**WORK TO COMPLETE:** Search the listing for the word "icon" and return each line that contains it.

**GIVEN RECORDS:**
════════════════
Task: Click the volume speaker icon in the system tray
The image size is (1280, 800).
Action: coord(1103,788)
════════════════
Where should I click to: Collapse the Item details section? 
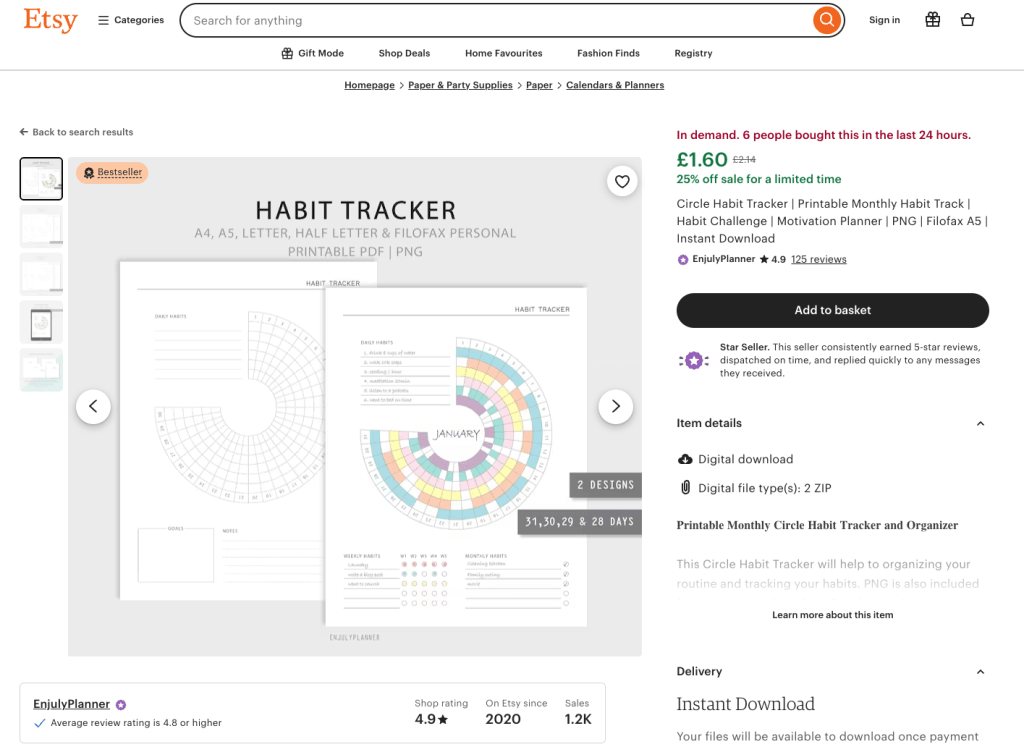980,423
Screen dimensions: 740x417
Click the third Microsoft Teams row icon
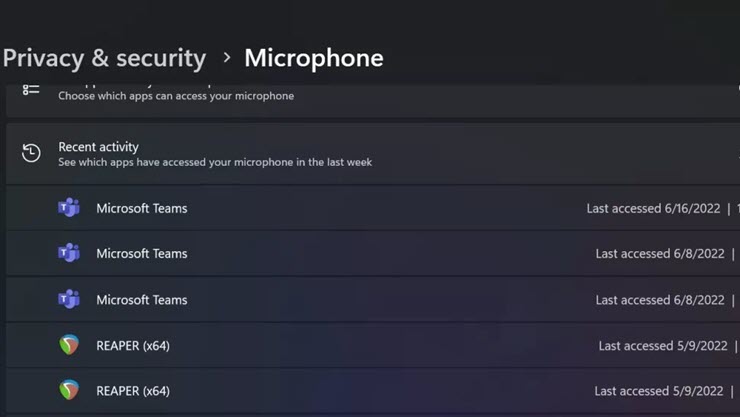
════════════════
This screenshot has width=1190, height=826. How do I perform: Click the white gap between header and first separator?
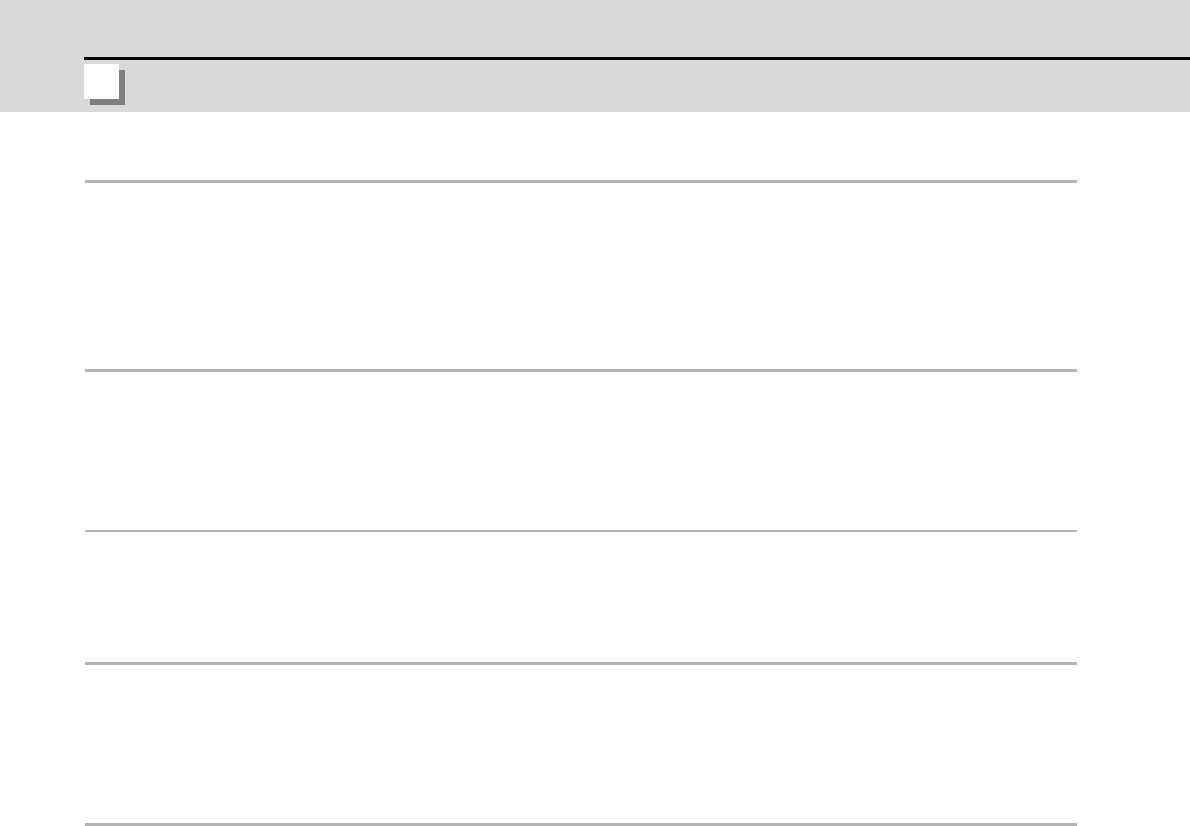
════════════════
**ANSWER SECTION:**
Task: Click the volume speaker icon in the system tray
Click the third Microsoft Teams row icon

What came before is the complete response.